How Google’s Outage Affected Calvin Last Night and What I’m Now Rethinking
Our NestCams are constantly on alert and I get periodic notifications when Calvin moves into different zones. After an hour of eerie silence, opened the Nest app to be greeted by the message below, which turned out to be a 4-hour outage.
What do the NestCams actually watch?
Now these are just cameras, right? Just walk downstairs on check on him, responsible dad. It’s not that damn difficult. Well, it’s partially true that they are “just cameras.” They also:
- Alert if Calvin is going to the bathroom
- Alert if Calvin is sleeping on the floor
- Alert if Calvin is sleeping on the couch
- Alert if Calvin goes into his bedroom during the day (where he could go to the bathroom)
Now the sleeping issues could have an impact in that he’ll be up all night, but more important are the bathroom issues. And if Calvin was in a water-playing mode, this could have been disastrous.
What the lesson here?
Avoid using any cloud services? No, not at all. Would you cancel Netflix if they had a 4-hour outage? No, that’s ridiculous. The cloud has limitless power and benefit, but we have to build around the frailties of software, infrastructure and human decision. We’re light years past the question, “Is it worth moving to the cloud?”
Safety alerts should fire regardless of cloud connectivity.
Notice how I do not say, don’t rely on the cloud. The cloud is completely reliable, but life and technology happen. We have to make sure that there’s always a way for safety alerts to send regardless of whether the system is connected to the Internet.
We need to simulate outages regularly.
This is a common practice for the business world, typically called game days. On a game day, we would actually unplug the internet and see how the system can handle it. If the Internet is fucked, we can’t be.

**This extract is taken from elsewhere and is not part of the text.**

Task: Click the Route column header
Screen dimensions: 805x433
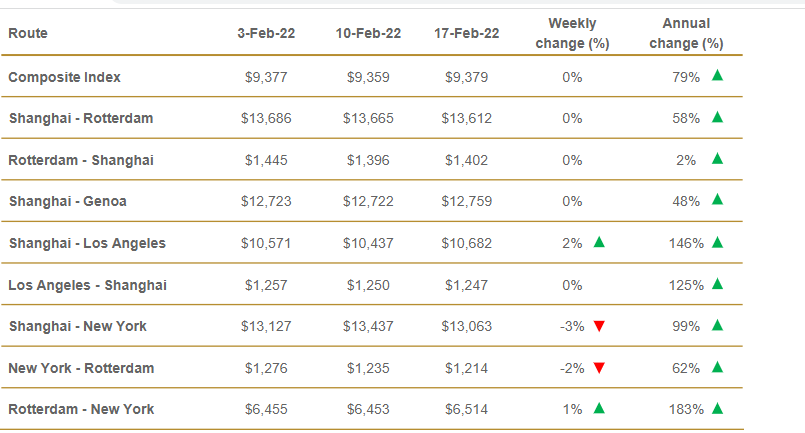Action: click(x=28, y=34)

“Outage” can also mean “power outage.”
Sure the Internet/my wireless router can go down, but the power grid is not infallible. A really important question is: how do we handle a complete technology failure? Better yet, how can we know immediately that there is a complete technology failure? We need to know as quickly as possible if shit is down.
The system needs to be more self-aware.
Care technology should care if it can’t work. And it needs to be able to reach out if it can’t. It can’t just sit there with a thumb up its ass watching
Everyone needs to know what the hell to do in case of emergency.
As many battery and cellular service backups that we put in place, in reality, some things may just not work if the Internet/power is out. So there needs to be clear instructions for everyone involved with care on how to handle that situation.
I’m staring down a hell of a lot of work, but it’s going to be worth it. Fires, massive storms, blackouts. A lotta scary shit can happen, but the technology pieces are there to put the right puzzle together.